Students
of technical and vocational institutions in the Eastern Region
have made a passionate appeal to the government to commit adequate
funding to Technical, Vocational Education Training (TVET) in the country.
They
said since TVET courses were generally more expensive to pursue than other
courses in the Senior High
Schools, the government should give priority to financing the
teaching and learning of technical and vocational training.
“We
therefore appeal to the government to go beyond absorbing only the tuition fees
at public TVET schools to also cover the cost of training materials of
students,” they said.
The
students made the appeal in a communiqué they issued during
the Eastern Regional TVET seminar organised by the International
Child Development Programme (ICDP) in partnership with Plan International
Ghana in Koforidua last Thursday.
The
event was held on the theme: “Empowering the Girl Child, the Role of
TVET”, brought together about 150 students from the Hyundai-KOICA
Technical Institute, Liberty Special Institute, and Universal Schools among
others to dialogue with stakeholders in the TVET on how to
empower the girl child through TVET.
Reading
the communiqué on behalf of TVET students, Ms Elizabeth Ofori, a
second year electrical student of the Hyundai KOICA Technical Institute at
Koforidua, said the dwindling nature of enrolment figures in TVET institutions
could be blamed on inadequate financing of TVET institutions.

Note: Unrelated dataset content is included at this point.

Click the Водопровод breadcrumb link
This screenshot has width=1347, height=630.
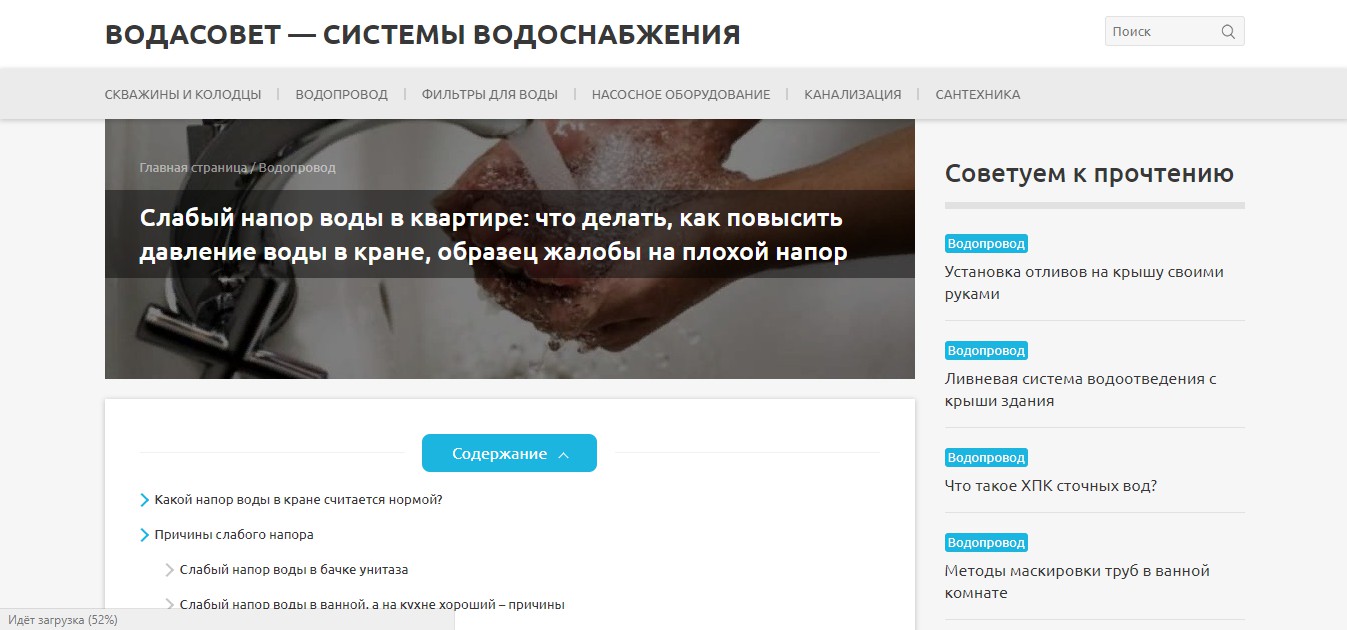pos(297,167)
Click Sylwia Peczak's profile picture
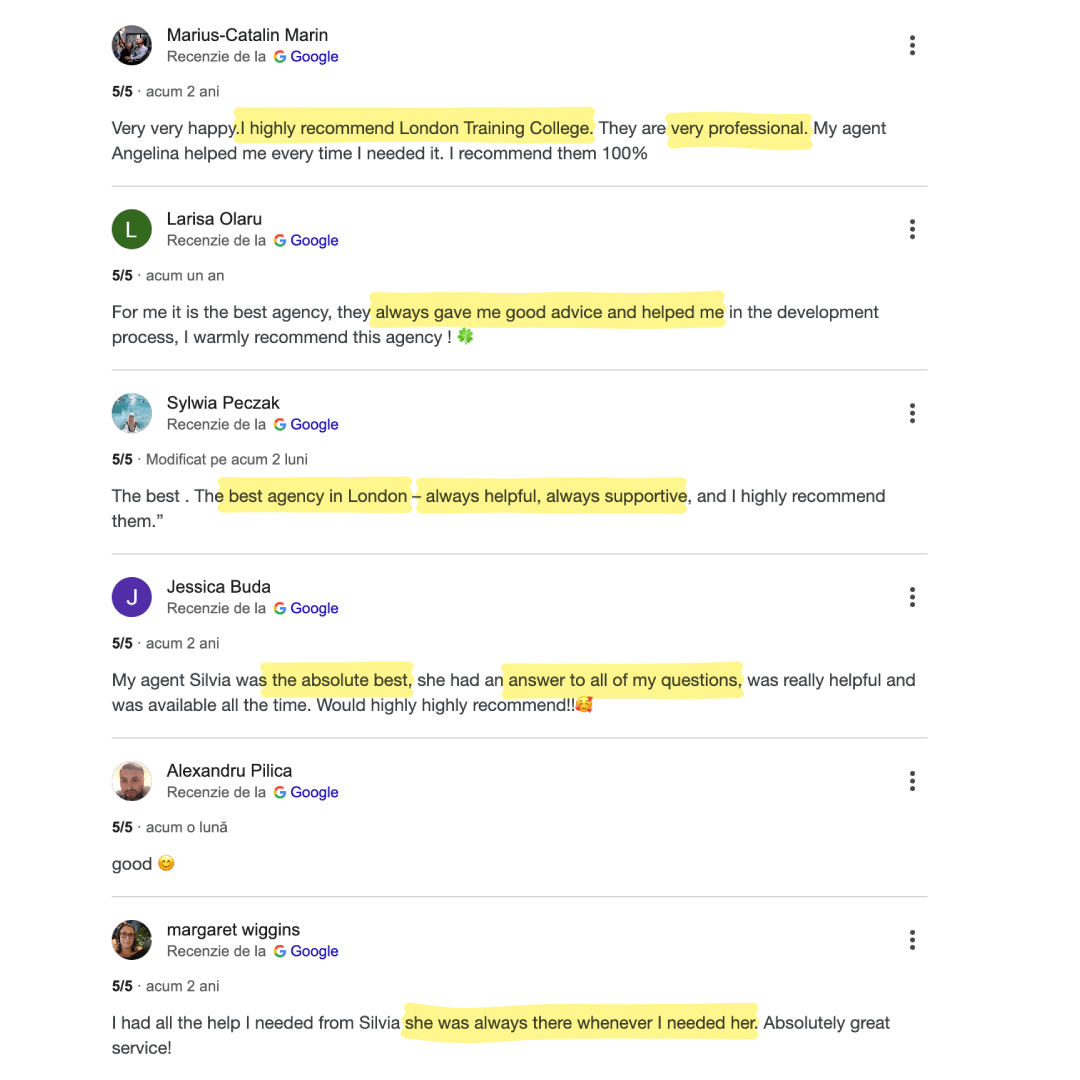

She, therefore, was optimistic that government’s intervention to adequately finance TVET would not only enhance teaching and learning but would attract more females to enrol in TVET.
“We call for an equal access for all women and men to affordable,
quality, technical, vocational and tertiary education and recommend that
government include TVET as part of this year’s Voluntary National
Review report on the Sustainable Development Goal 4 to be submitted at the
United Nations General Assembly in July.”
On
employment, she stated that TVET remained one key solution in helping the
country deal with unemployment, adding that TVET must be an
important part of the county’s employment creation agenda since white
collar jobs were becoming less available.
She
also called on the government to move the Hyundai-KOICA Institute in
Koforidua which was still under the Ministry of Trade and Industries to
the Ministry of Education for effective coordination.
For
his part, the Eastern Regional Manager for Plan International, Ghana, Mr Kofi
Adade Debrah, called on the government to extend the free education and
its adequate funding to TVET institutions to cut cost
of teaching and learning.
Speaking
on the theme, Mr Debrah also called for an affirmative action of
positive discrimination where the government and other stakeholders would
invest more in girls TVET.
“When
that is done, it will serve as an incentive to attract more females and my
outfit has shown the way by sponsoring female students to study TVET in
Hyundai-KOICA Institute and government can do same.”
He also called for a change in perception that technical education was for men and encouraged more females to pursue technical education, adding it would help achieve equality in the country.